Shalom, Damai di hati
Goal, Goal, suara itu terdengar di saat penulis menulis khotbah ini. Bagi yang menyukai olah raga bola kaki pasti tidak melewatkan bila ada tim dari negara kesayangannya bermain. Dalam menonton pertandingan bola kaki kita melihat tentang kerja keras dan sportivitas. Satu goal dari satu pemain menjadi kebahagiaan semua tim. Tidak ada yang terkecuali. Bahkan mereka bersama-sama memproklamirkan kebahagiaan itu, dengan saling memeluk, mendukung, menari dan sebagainya. Sebaliknya, ketika ada yang bermain curang kita yang menonton pasti memberikan respon, ruci, nda adil. Kita tahu apa itu adil dan tidak adil, kita tahu apa itu jahat dan tidak jahat. Baik dalam permainan bola kaki maupun dalam kehidupan setiap hari.

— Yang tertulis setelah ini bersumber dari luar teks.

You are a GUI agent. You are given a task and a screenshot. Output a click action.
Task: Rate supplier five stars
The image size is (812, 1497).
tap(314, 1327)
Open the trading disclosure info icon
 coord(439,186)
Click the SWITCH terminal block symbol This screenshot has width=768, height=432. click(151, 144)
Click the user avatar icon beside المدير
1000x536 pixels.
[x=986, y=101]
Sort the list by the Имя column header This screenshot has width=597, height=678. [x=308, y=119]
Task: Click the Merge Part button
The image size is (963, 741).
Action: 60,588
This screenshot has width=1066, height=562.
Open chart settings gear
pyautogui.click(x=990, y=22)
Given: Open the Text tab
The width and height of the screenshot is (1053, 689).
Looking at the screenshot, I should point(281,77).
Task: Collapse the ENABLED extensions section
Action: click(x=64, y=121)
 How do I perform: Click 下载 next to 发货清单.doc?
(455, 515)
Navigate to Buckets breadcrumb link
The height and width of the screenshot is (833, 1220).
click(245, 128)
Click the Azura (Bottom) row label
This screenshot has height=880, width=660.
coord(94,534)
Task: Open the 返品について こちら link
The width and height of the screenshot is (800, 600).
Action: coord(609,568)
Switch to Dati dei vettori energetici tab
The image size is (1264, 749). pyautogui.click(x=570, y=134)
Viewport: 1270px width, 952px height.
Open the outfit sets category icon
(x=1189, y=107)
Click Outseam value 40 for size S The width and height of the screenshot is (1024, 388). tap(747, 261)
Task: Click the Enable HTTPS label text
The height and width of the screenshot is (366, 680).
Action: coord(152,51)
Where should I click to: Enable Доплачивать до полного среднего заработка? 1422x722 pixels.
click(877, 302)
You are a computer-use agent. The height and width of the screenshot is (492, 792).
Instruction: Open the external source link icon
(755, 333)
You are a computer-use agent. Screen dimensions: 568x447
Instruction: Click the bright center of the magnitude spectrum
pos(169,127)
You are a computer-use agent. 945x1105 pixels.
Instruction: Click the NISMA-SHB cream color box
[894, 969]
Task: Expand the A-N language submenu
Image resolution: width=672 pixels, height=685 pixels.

Maka mungkin kita pernah berpikir dan bertanya mengapa orang yang jahat hidupnya lebih di “berkati” daripada kita yang taat kepada Tuhan. Mengapa orang jahat dan tidak taat hidupnya baik-baik saja. Apakah masih ada keadilan di dunia milik Allah? Pertanyaan serupa pula pernah dipertanyakan oleh bangsa Israel dalam zaman nabi Maleakhi. Mereka mempertanyakan keadilan dan kasih Allah. Ketika mereka kembali dari pembuangan, bangsa Israel memiliki harapan yang tinggi akan sosok mesianik, sosok yang dalam pemahaman mereka membawa kesejahteraan dan ketentraman.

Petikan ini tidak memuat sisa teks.